Concerns over wind turbines continue despite no new applications

Debbi Christinck, Local Journalism Initiative Reporter | The Eganville Leader |

Eganville – Concerns over the impact of wind turbines are continuing for local researcher Carmen Krogh, despite the fact no new wind farm applications have been submitted locally.

“I have been told by some they are likely coming to Renfrew County,” she told BV council last Tuesday. “I don’t have proof of that.”

A local researcher into the effects of wind turbines, she has been widely published and has spoken internationally on the subject for years, warning about the dangers of the turbines on human and animal health. The last time she was at council was about six years ago and she wanted to provide an update on her activities, she noted. She began researching the impacts of the turbines in the fall of 2008. In those days there was talk of wind turbines dotting hills of the Opeongo, but in the ensuing years no development – large or small – has occurred locally.

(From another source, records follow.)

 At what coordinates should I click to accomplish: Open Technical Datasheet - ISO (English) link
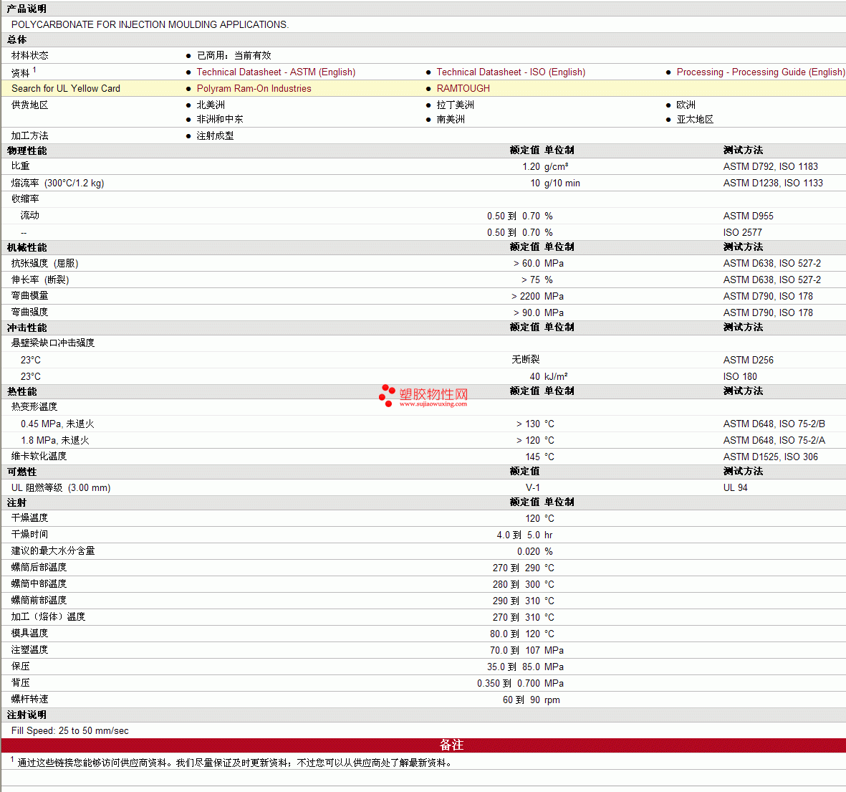point(511,72)
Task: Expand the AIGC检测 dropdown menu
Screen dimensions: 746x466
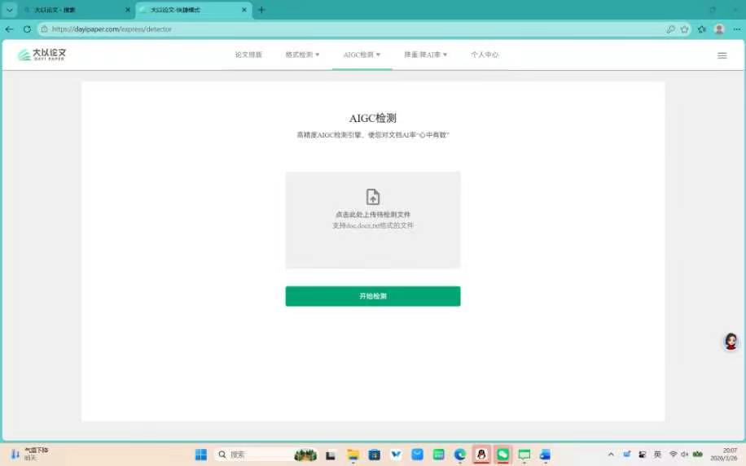Action: [362, 54]
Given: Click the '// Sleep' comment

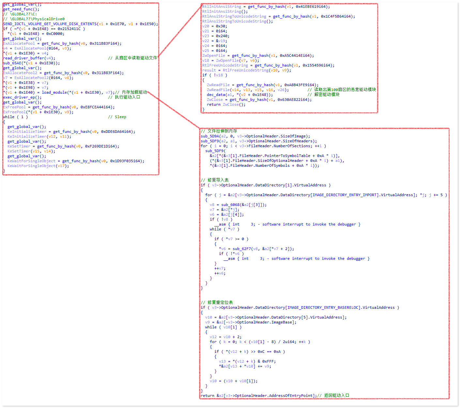Looking at the screenshot, I should (117, 117).
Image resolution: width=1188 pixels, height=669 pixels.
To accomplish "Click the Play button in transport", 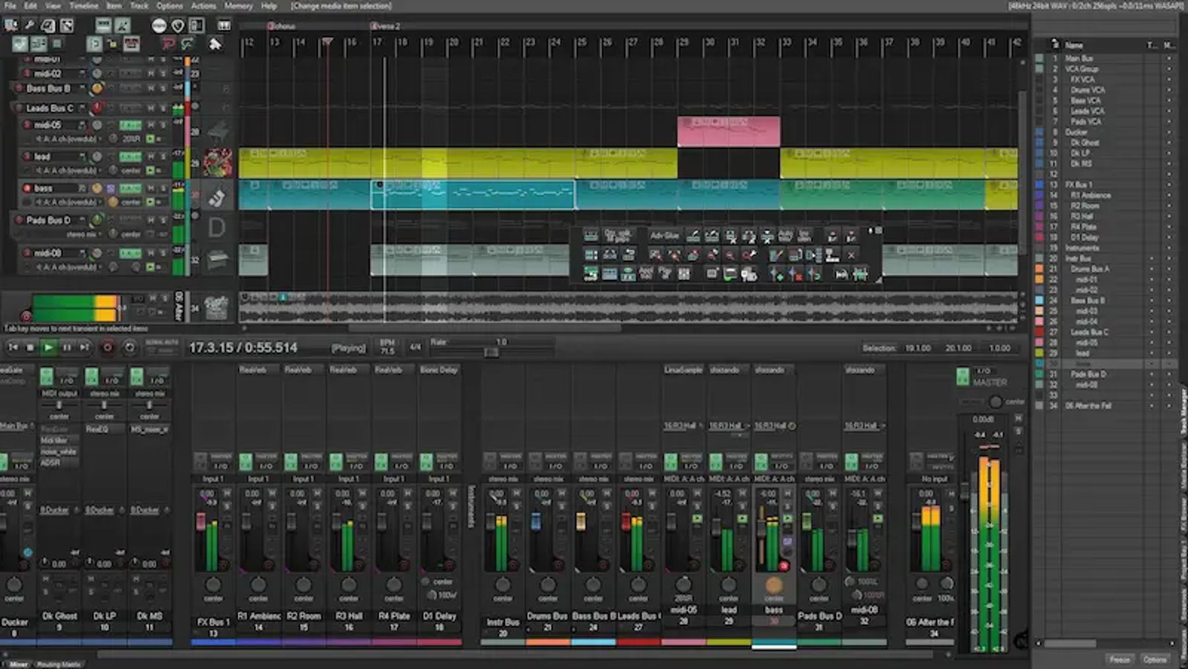I will coord(48,347).
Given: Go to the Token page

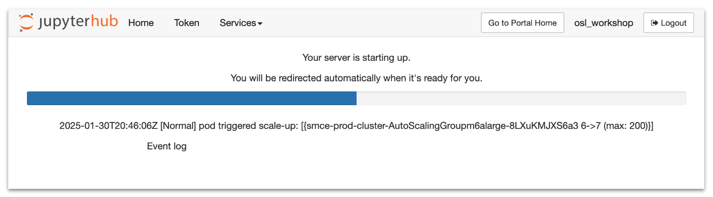Looking at the screenshot, I should pyautogui.click(x=187, y=23).
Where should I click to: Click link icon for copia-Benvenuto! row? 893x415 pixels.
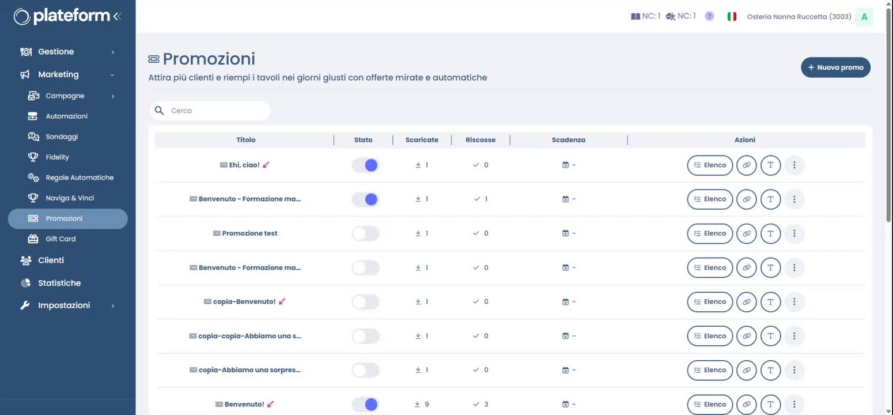click(x=746, y=302)
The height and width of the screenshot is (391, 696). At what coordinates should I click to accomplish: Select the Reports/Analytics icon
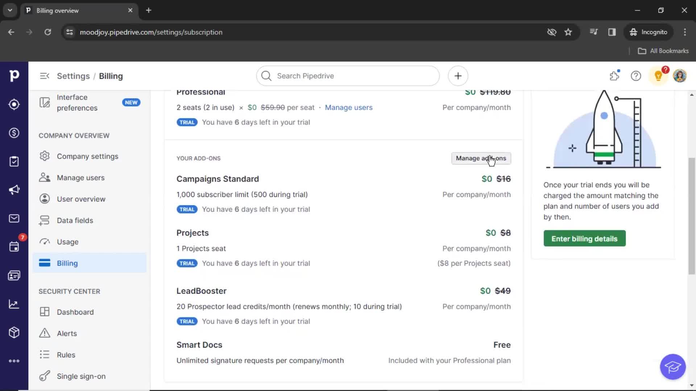14,304
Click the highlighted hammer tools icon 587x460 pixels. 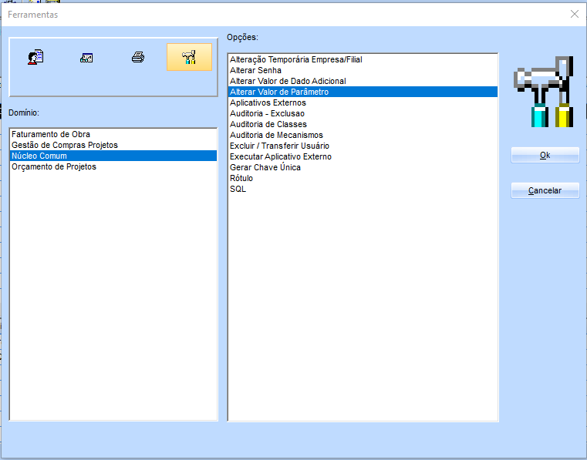(189, 57)
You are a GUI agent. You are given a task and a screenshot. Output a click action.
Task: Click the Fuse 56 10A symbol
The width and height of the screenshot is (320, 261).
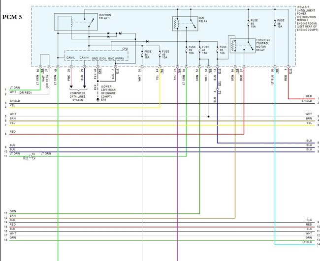(x=275, y=24)
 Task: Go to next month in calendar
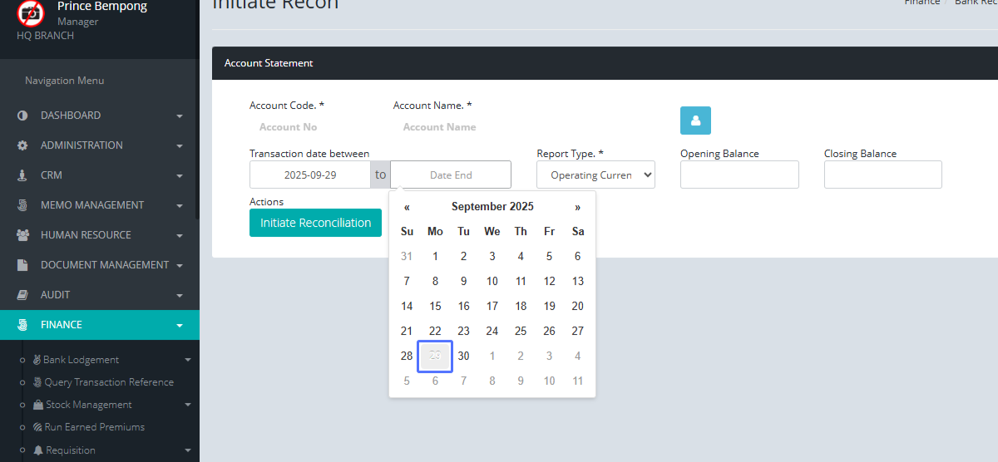coord(577,207)
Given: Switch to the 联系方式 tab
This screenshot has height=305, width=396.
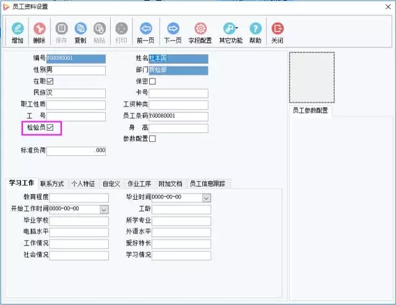Looking at the screenshot, I should (52, 184).
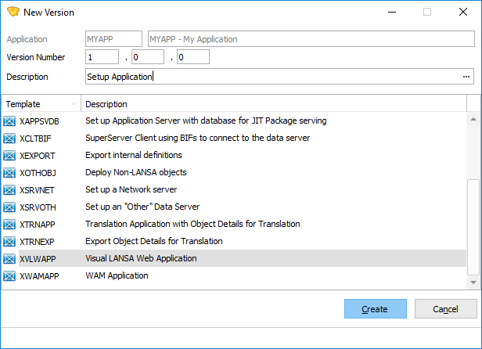Screen dimensions: 482x349
Task: Select the Export Object Details for Translation row
Action: point(235,242)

Mrs. Krogh said she continues to warn about the dangers of the turbines.

“We’ve had some progress internationally,” she said. “Not so much here in Ontario.”

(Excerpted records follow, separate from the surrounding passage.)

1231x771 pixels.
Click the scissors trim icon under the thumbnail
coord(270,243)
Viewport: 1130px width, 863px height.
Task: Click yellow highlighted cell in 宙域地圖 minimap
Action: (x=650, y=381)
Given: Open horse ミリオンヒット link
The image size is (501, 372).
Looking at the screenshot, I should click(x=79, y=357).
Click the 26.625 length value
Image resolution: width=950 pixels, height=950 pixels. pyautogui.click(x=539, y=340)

The debate now is the matter of degree of impact, but this is still unknown, she said.

“Under the Green Energy Act, a municipality or individual could ask for a review,” she said.

“We’ve had one case where the Blanding’s Turtle was deemed to be at risk of extinction,” she added, noting there has also been danger shown to one species of bats.

“Causation is a tough one in health to prove,” she added.

However, she has evidence people have had to leave their homes because of the location of wind turbines close to them. She has published three articles and a fourth is in progress.

“I get invited a lot to speak at universities,” she said.

Ontario has a hotline where incident reports can be filled about the impact of the wind turbines and over 6,000 incident reports have been filed.

“This is an incredible amount,” she said. “I do believe people who say they have health problems, that they can’t live in their homes.”

People report the sound is like “a jet flying overhead that never quits,” she added.

In terms of people exposed in the province, there are 92,000 people within 1,500 metres of a turbine.

“That is the size of Pickering,” she said. “The thing is projects are spread all over, so it is an isolated grouping.”

The turbines are also emitting more energy. When she began researching, they were 1.36 megawatt and now they are 3.2 megawatt.

“The most recent one outside Ottawa which was approved was 3.2 megawatt,” she said.

Councillor Merv Buckwald noted this was an issue of some concern many years ago.

“Then everything went dead and I have not heard about them,” he said.

Mrs. Krogh said it looks like the projects are currently expanding which were started 10 years ago.

Coun. Buckwald said he saw a wind farm outside Sault St. Marie which was located about 50 kilometres out of town

“That is always the premise,” Mrs. Krogh said. “They need to be placed far away. Density is a big issue.”

Councillor Jack Roesner noted the larger megawatt power means the turbines themselves will be much larger.

“If you are going to that size, I can imagine how much larger they are,” he said.

In Europe, where there are many more wind farms, they are smaller at about 600 kilowatts or the height of a silo, she said.

On a more positive note, in Australia there are court cases being won on the issue of impact from wind turbines, she said. She and a physician were able to get a diagnostic test approved which was a positive step.